Rakyat yang kuat membangkan diadu domba, difitnah agar terpecah sehingga rapuh
sehingga mudah untuk dibunuh. Keterangan tersebut adalah gambaran kondisi yang
dalami pada masa penjajahan. Adapun pola-pola pemerintahan penjajah di
Indonesia diantaranya: memecah belah, adu domba, memeras rakyat.
Setelah fase kerajaan, fase penjajahan
kemudian fase Negara Kesatuan Republik Indonesia. Pada jaman ini Indonesia
termasuk negara yang sedang berkembang. Seiring dengan perkembangannya maka
Indonesia memerlukan informasi, ilmu dan teknologi untuk memajukan rakyat
Indonesia. Pada proses perkembangannya Indonesia membuka informasi
seluas-luasnya demi perkembangan rakyatnya. Bangsa Indonesia terkadang lupa
banhwa semua yang dari luar negeri tersebut tidak semua baik. Perkembangan
pemerintah Indonesia secara tidak sadar belum bisa menghilangkan prilaku masa
kerajaan dan penjajah yang tidak sadar terdoktrin di kehidupan bangsa.
Pengalaman bangsa Indonesia pada masa kerajaan dan penjajahan secara tidak
sadar mengilhami prilaku bangsa
Indonesia dewasa ini. Di antara prilaku jaman dahulu yang negatif masih
terlihat diantaranya sebagai berikut: adu domba, patuh pada pimpinan apakah
benar atau salah, kekerasan.
Beberapa
prilaku yang tidak baik dan masih ada sampai sekarang adalah adanya geng pemuda
yang negatif. Anggota geng tersebut sangat taat pada pimpinannya juga melakukan
apa saja meskipun merugikan orang lain. Perkelahian pelajar maupun mahasiswa
ini juga mencerminkan masih adanya budaya penjajahan yang secara tidak sadar
mengilhami, ini terbukti dengan adanya kekerasan. Masih ada juga yang mengadu
domba kelompok-kelompok masyarakat, menbuat kondisi tidak tentram, sehingga
yang mengadu domba mendapat keuntungan dibalik perkelahian tersebut.
Adanya
bom bunuh diri, teroris dan konflik sara, hal ini sebenarnya juga prilaku yang
dilakukan oleh penjajah, yang secara tidak sadar mengilhami prilaku kejahatan
tersebut. Prilaku penjajah tersebut dilakukan oleh aktor intelektual maupun
pelakunya langsung.
Peran
media sangatlah penting. Jangan sampai informasi dari media massa ditiru bagi
masyarakat. Prilaku masyarakat yang meniru ini boleh asalkan yang ditiru
positif dan jangan yang negatif. Kita ketahui bersama bahwa prilaku yang tidak
baik itu akan lebih mudah ditiru dibandingkan prilaku yang baik.

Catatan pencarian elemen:
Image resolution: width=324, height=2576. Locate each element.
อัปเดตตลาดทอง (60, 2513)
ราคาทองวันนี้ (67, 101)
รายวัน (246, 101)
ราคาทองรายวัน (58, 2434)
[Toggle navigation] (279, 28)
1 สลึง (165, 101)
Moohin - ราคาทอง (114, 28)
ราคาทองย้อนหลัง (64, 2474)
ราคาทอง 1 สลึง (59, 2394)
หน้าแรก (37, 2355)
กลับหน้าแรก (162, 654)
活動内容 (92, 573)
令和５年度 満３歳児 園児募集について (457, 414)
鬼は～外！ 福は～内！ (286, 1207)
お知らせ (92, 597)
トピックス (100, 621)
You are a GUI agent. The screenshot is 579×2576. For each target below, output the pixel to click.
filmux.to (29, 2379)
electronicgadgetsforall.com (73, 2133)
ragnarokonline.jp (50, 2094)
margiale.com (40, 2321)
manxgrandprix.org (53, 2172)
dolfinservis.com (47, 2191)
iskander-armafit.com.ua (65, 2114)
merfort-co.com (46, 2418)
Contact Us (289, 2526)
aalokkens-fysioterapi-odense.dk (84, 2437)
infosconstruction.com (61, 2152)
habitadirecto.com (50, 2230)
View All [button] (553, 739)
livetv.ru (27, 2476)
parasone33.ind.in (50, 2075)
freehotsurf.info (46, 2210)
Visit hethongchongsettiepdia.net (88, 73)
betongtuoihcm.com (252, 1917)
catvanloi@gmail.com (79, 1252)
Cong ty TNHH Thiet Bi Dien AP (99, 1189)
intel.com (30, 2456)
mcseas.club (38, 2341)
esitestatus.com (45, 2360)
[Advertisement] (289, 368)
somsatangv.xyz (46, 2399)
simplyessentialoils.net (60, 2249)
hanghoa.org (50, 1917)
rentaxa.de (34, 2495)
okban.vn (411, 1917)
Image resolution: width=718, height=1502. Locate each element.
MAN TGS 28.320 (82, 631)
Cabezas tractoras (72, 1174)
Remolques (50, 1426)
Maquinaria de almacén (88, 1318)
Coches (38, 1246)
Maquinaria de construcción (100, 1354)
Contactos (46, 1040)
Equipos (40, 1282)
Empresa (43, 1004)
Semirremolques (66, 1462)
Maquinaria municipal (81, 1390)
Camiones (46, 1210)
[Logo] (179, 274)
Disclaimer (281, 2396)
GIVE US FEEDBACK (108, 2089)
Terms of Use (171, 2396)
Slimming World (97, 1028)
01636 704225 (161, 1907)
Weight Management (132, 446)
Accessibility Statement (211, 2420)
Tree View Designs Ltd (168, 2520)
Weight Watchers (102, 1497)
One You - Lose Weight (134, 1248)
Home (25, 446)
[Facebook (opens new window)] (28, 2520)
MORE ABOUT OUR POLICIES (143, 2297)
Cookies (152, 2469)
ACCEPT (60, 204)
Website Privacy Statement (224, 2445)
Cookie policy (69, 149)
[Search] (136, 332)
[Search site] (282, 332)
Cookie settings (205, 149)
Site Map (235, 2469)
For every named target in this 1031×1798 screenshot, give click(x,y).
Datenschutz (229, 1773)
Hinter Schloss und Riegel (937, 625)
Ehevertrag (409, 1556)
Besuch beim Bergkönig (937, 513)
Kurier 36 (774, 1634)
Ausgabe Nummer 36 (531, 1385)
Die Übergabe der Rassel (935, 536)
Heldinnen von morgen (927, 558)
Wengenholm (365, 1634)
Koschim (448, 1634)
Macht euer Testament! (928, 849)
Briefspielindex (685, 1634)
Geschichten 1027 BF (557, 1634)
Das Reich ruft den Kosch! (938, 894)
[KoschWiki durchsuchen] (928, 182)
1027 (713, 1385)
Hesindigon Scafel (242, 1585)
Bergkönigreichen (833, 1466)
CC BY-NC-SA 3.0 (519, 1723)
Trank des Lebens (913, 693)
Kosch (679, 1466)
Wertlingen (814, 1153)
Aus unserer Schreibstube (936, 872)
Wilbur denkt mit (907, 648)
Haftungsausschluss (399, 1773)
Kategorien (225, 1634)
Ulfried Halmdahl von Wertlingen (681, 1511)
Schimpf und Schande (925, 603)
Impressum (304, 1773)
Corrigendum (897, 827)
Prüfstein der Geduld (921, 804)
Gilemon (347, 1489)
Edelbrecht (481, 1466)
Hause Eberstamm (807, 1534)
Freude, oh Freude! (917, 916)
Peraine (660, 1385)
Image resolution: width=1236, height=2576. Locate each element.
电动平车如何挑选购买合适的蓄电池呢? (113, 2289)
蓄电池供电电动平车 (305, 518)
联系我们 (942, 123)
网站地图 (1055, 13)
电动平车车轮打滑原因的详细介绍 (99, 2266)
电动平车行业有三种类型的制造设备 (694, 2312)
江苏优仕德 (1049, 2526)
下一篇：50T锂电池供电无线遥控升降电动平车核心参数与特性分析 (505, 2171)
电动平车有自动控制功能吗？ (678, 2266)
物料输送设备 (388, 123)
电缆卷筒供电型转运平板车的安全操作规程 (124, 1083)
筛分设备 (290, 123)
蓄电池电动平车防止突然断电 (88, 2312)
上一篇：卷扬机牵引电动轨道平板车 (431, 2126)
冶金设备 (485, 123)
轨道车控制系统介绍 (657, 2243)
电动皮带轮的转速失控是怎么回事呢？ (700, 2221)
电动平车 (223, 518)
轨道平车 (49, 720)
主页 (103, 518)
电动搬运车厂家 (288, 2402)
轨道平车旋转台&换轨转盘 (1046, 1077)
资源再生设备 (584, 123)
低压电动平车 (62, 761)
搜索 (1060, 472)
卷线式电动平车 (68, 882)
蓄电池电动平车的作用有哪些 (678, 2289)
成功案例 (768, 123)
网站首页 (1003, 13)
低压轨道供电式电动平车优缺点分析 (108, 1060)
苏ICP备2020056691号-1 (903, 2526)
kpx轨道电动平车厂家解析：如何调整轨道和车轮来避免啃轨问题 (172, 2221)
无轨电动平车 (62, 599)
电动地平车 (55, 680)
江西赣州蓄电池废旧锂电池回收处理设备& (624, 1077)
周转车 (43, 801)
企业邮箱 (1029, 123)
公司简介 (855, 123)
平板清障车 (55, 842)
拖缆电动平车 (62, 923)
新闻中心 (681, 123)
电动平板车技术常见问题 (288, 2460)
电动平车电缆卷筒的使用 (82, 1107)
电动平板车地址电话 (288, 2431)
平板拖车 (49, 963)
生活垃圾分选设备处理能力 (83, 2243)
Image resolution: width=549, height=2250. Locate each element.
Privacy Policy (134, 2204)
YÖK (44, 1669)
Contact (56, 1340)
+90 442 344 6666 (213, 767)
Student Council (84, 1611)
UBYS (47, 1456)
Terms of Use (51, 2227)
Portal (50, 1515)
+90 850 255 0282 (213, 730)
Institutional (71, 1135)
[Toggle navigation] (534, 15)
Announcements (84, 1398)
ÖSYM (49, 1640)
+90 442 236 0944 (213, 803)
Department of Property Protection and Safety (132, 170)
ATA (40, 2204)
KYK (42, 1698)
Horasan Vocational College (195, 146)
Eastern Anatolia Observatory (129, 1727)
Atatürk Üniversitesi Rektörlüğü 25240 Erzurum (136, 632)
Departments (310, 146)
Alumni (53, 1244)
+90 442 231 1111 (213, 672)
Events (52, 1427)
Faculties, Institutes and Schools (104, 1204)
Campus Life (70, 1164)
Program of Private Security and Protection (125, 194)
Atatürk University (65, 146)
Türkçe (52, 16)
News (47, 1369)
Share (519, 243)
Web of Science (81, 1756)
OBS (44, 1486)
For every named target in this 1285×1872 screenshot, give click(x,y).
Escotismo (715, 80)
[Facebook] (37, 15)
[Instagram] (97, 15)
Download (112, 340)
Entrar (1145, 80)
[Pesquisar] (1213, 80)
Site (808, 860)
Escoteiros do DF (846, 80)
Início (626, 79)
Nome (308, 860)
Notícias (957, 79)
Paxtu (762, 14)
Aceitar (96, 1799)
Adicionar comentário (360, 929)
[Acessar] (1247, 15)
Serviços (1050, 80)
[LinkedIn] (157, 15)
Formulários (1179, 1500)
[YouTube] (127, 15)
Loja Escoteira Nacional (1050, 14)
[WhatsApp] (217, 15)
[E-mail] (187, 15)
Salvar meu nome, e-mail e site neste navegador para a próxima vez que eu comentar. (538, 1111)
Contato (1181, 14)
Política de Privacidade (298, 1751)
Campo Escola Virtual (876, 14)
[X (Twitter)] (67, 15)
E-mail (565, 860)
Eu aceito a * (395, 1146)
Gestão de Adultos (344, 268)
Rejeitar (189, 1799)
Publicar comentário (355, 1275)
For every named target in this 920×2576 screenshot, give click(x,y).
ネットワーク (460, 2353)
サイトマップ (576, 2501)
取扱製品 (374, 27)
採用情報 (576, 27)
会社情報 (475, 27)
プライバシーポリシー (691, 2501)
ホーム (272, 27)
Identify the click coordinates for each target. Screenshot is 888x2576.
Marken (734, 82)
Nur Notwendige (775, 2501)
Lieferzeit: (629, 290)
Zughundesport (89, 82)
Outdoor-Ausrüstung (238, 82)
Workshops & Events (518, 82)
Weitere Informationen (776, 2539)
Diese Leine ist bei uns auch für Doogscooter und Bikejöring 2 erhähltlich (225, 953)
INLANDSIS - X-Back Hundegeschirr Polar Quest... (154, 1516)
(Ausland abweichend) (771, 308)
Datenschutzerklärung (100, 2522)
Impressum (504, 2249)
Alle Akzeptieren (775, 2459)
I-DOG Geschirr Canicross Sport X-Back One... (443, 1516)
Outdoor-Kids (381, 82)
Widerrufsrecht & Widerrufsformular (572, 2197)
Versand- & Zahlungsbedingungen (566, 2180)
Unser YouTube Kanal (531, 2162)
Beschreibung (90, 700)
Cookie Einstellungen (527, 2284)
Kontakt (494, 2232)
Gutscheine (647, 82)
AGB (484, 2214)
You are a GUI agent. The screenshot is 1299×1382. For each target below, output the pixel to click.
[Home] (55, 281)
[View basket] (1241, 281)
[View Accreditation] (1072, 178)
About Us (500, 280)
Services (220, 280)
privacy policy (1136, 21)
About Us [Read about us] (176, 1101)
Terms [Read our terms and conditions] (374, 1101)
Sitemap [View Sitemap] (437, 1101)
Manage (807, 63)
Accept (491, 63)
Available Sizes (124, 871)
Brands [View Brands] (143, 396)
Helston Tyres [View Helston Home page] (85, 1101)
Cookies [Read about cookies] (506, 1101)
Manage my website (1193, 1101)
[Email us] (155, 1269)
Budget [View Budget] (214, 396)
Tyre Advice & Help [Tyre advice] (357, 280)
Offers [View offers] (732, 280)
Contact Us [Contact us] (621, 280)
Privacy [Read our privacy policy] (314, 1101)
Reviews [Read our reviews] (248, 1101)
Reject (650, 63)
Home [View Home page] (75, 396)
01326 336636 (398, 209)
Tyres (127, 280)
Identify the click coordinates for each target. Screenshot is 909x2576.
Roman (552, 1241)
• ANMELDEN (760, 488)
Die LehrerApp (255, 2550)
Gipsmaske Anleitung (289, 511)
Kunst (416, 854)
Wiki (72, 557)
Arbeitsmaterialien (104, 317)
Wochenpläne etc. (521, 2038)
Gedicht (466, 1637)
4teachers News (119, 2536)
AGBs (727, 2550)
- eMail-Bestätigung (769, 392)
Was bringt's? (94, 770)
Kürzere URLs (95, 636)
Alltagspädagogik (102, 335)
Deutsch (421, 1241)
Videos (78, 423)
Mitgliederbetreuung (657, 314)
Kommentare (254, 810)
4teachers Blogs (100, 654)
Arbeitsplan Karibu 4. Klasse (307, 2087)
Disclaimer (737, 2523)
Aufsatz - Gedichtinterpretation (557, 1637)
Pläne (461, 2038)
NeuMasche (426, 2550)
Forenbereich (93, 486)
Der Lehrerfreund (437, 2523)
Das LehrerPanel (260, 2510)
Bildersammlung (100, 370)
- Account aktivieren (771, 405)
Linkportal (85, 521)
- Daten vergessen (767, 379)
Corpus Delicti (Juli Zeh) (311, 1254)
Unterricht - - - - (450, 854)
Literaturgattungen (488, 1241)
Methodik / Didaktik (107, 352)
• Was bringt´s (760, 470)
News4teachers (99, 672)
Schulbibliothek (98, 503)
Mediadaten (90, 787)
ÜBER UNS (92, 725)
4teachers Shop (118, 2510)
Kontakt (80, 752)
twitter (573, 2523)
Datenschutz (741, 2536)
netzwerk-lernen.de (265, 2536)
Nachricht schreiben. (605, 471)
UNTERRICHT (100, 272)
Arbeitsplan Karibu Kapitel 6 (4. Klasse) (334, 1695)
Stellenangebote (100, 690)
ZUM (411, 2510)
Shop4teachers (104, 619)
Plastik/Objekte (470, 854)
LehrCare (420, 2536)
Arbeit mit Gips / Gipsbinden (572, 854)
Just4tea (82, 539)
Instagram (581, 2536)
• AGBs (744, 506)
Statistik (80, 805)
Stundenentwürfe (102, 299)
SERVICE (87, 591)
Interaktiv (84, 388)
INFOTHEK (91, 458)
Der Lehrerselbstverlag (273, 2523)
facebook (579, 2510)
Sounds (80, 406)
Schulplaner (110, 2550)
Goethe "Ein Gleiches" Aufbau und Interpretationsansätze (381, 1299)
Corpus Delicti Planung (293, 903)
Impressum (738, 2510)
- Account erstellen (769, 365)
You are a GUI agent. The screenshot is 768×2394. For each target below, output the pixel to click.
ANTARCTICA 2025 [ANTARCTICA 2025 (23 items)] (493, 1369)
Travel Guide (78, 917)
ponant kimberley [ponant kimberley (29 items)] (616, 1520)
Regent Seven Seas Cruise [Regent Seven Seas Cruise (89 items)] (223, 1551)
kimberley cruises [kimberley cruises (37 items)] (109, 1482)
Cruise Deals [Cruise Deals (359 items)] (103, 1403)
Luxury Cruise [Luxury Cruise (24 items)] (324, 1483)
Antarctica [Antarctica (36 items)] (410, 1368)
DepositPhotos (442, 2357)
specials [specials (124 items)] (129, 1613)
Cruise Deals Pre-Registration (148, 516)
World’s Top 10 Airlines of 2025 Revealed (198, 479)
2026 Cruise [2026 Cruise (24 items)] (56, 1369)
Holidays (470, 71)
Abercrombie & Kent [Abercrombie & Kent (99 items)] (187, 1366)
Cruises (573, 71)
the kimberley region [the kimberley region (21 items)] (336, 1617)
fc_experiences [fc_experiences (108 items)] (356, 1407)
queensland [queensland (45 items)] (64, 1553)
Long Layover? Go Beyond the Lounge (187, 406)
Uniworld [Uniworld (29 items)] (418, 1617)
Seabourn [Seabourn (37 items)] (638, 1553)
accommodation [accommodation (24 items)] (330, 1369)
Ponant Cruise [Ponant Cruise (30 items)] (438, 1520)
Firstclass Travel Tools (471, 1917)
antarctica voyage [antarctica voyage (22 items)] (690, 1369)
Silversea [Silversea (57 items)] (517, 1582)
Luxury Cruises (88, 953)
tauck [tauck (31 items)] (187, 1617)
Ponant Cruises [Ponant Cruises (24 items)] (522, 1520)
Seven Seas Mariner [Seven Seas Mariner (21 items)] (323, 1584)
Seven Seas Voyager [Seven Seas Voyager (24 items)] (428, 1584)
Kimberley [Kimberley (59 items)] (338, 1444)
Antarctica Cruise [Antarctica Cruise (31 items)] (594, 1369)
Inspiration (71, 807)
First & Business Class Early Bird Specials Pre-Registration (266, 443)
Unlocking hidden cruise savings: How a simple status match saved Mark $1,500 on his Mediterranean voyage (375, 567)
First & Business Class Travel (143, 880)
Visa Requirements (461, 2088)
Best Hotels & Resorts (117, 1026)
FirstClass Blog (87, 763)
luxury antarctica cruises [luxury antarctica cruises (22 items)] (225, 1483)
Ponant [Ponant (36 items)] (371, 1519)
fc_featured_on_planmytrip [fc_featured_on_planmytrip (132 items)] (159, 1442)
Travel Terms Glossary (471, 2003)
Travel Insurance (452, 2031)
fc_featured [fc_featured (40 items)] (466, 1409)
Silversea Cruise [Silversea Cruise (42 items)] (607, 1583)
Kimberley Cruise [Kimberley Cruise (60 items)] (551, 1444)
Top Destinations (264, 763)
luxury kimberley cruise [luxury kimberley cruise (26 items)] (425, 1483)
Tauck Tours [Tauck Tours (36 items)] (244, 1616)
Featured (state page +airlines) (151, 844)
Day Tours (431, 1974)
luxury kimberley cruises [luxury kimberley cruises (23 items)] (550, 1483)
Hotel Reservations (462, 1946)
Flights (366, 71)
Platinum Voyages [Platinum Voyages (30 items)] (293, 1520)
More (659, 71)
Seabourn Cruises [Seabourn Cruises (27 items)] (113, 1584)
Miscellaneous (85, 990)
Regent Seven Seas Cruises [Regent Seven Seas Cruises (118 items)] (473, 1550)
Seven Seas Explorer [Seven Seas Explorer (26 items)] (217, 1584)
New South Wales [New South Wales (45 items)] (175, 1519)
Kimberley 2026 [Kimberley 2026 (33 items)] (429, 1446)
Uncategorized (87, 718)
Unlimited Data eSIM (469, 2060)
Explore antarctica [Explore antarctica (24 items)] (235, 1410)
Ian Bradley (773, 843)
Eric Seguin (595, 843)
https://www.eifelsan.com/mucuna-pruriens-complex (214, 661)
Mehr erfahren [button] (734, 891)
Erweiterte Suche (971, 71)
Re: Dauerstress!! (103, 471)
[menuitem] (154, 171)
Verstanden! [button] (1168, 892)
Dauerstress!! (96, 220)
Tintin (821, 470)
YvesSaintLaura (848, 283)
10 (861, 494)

• _TUGAS ANDA_:
Tuliskan kembali secara persis bagian kutipan tentang pengaruh masa penjajahan di atas, mulai dari "Pengalaman bangsa Indonesia" sampai dengan "atau salah, kekerasan.".

• _SOAL TERJAWAB_:
Pengalaman bangsa Indonesia pada masa kerajaan dan penjajahan secara tidak
sadar mengilhami prilaku bangsa
Indonesia dewasa ini. Di antara prilaku jaman dahulu yang negatif masih
terlihat diantaranya sebagai berikut: adu domba, patuh pada pimpinan apakah
benar atau salah, kekerasan.